For reaction (b): \( \text{N}_2(g) + 3 \text{H}_2(g) \rightleftharpoons 2 \text{NH}_3(g) \)The change in the number of moles of gas, \( \bigtriangleup n \) is: \[ \bigtriangleup n = (2) - (1 + 3) = 2 - 4 = -2 \]

Calculate \( K_p \) for Equilibrium (b)

We use the equation from Step 1 to calculate \( K_p \) for reaction (b): \[ K_p = K_c (RT)^{\bigtriangleup n} \]Substituting the values: \( K_c = 2.4 \times 10^{-3} \ R = 0.0821 \ T = 1000 \ \bigtriangleup n = -2 \) \[ K_p = 2.4 \times 10^{-3} (0.0821 \times 1000)^{-2} \] Perform the calculation: \[ K_p = 2.4 \times 10^{-3} \times (82.1)^{-2} \] \[ K_p = 2.4 \times 10^{-3} \times 0.0001484 \] \[ K_p \thickapprox 3.56 \times 10^{-7} \]

Key concepts

Kc and Kp relationship

The equilibrium constants, Kc and Kp, are crucial for understanding how gases behave in chemical reactions. Kc refers to the equilibrium constant in terms of concentration (molarity), while Kp is the equilibrium constant in terms of partial pressure. These two constants are related through the equation: \ K_p = K_c (RT)^{\Delta n} Here, \(R\) stands for the universal gas constant (0.0821 L atm / K mol), \(T\) is the temperature in Kelvin, and \(\Delta n\) represents the change in the number of moles of gas. This transformation is necessary because concentrations (Kc) and pressures (Kp) are directly connected through the ideal gas law (\(PV = nRT\)). By manipulating this relationship, you can convert between these constants to solve different types of equilibrium problems more flexibly and accurately.

Reaction Quotient

The reaction quotient, denoted as \(Q\), provides insight into the direction in which a reaction needs to proceed to reach equilibrium. While Kc and Kp are calculated using equilibrium concentrations or pressures, \(Q\) is determined using initial or non-equilibrium conditions. To calculate \(Q\), substitute the initial concentrations or pressures into the same formula used for equilibrium constants. Compare \(Q\) to \(K\) to determine the direction of the shift:

• If \(Q < K\), the reaction shifts to the right to produce more products.
• If \(Q > K\), the reaction shifts to the left to produce more reactants.
• If \(Q = K\), the reaction is at equilibrium.

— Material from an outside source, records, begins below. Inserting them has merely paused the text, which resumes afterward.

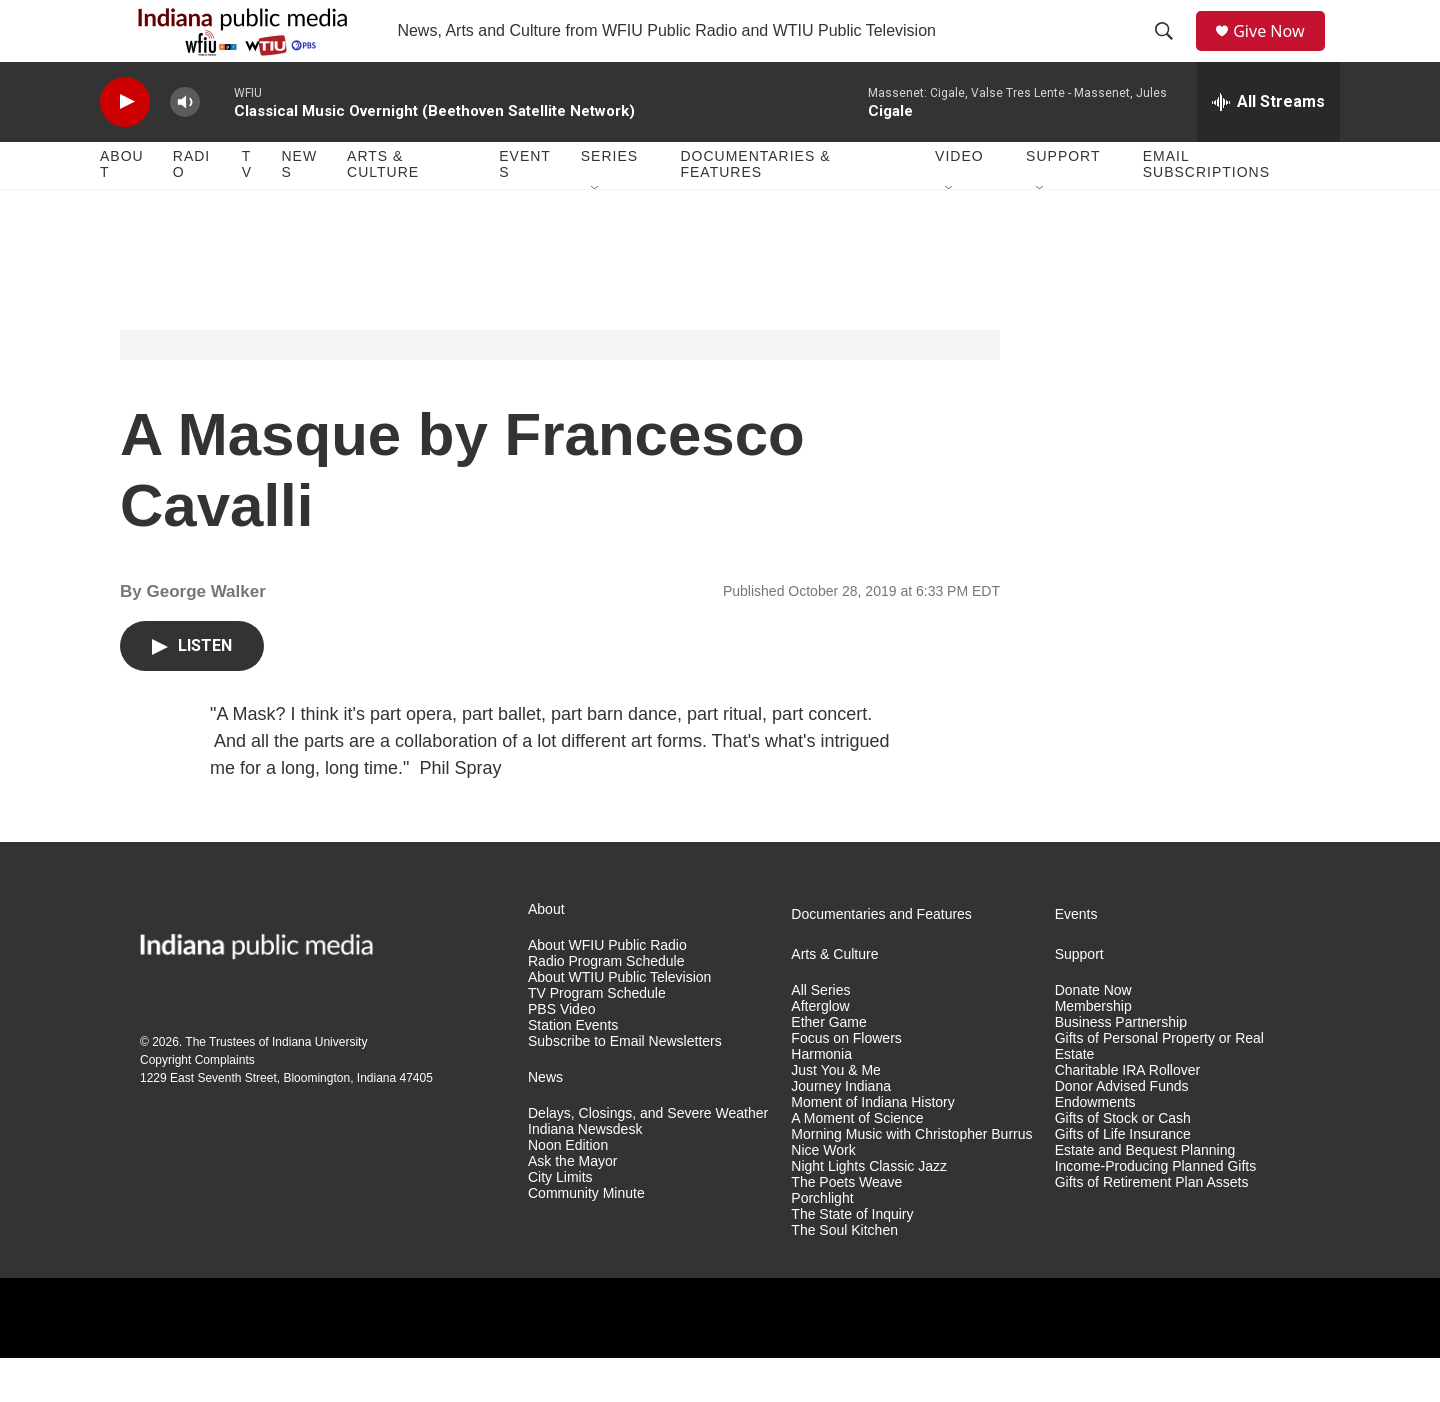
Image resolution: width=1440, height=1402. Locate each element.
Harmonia (821, 1097)
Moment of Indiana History (872, 1145)
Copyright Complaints (197, 1103)
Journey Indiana (841, 1129)
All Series (820, 1034)
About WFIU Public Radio (607, 989)
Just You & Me (836, 1113)
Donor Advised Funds (1122, 1129)
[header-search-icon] (1171, 53)
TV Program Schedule (597, 1036)
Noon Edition (568, 1188)
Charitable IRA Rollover (1128, 1113)
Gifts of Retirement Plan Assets (1152, 1225)
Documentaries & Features (755, 208)
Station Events (573, 1068)
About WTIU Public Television (619, 1020)
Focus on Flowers (846, 1081)
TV (247, 208)
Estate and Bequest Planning (1145, 1193)
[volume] (185, 145)
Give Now (1280, 52)
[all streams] (1268, 145)
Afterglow (820, 1049)
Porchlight (822, 1241)
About (122, 208)
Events (525, 208)
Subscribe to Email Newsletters (625, 1084)
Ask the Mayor (572, 1204)
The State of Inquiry (852, 1257)
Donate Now (1093, 1034)
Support (1063, 200)
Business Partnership (1121, 1065)
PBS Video (561, 1052)
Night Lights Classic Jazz (869, 1209)
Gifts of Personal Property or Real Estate (1159, 1089)
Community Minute (586, 1236)
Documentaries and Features (881, 958)
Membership (1093, 1049)
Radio (191, 208)
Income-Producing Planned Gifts (1156, 1209)
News (299, 208)
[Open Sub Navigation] (596, 232)
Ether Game (828, 1065)
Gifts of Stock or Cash (1123, 1161)
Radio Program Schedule (606, 1004)
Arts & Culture (383, 208)
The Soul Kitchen (844, 1273)
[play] (125, 145)
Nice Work (823, 1193)
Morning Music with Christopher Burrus (911, 1177)
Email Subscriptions (1206, 208)
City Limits (560, 1220)
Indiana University (319, 1085)
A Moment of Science (857, 1161)
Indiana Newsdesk (585, 1172)
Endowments (1095, 1145)
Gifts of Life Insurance (1123, 1177)
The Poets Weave (846, 1225)
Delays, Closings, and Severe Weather (648, 1156)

Understanding \(Q\) helps predict and control how a reaction can be manipulated to reach or maintain equilibrium, making it a pivotal concept in chemical equilibria.

Universal Gas Constant

The universal gas constant, denoted as \(R\), forms the backbone of several key equations in chemistry, particularly in gas laws and equilibrium calculations. Its value is 0.0821 L atm / K mol. In the context of converting between Kc and Kp, \(R\) allows us to bridge the gap between concentrations and partial pressures. As seen in the equation \ K_p = K_c (RT)^{\Delta n} \(R\) helps ensure that the units are consistent, providing a smooth conversion process. This constant is also crucial in equations like the ideal gas law (\(PV = nRT\)) and others that describe gas behavior and reactions.

Delta n in Equilibrium Reactions

The term \(\Delta n\) signifies the change in the number of moles of gases in an equilibrium reaction. It is calculated by subtracting the moles of gaseous reactants from the moles of gaseous products. For example, in the reaction \ \text{N}_2 \text{O}_4(g) \rightleftrharpoons 2 \text{NO}_2(g) The \(\Delta n\) is calculated as \ \Delta n = (2) - (1) = 1. The value of \(\Delta n\) deeply influences how Kc is converted to Kp. When \(\Delta n\) is positive, the term \( (RT)^{\Delta n} \) increases the value of Kp relative to Kc, and vice versa. Keeping track of \(\Delta n\) is vital for correctly applying the relationship between Kc and Kp, guiding us to accurate predictions and understanding of chemical equilibrium behavior.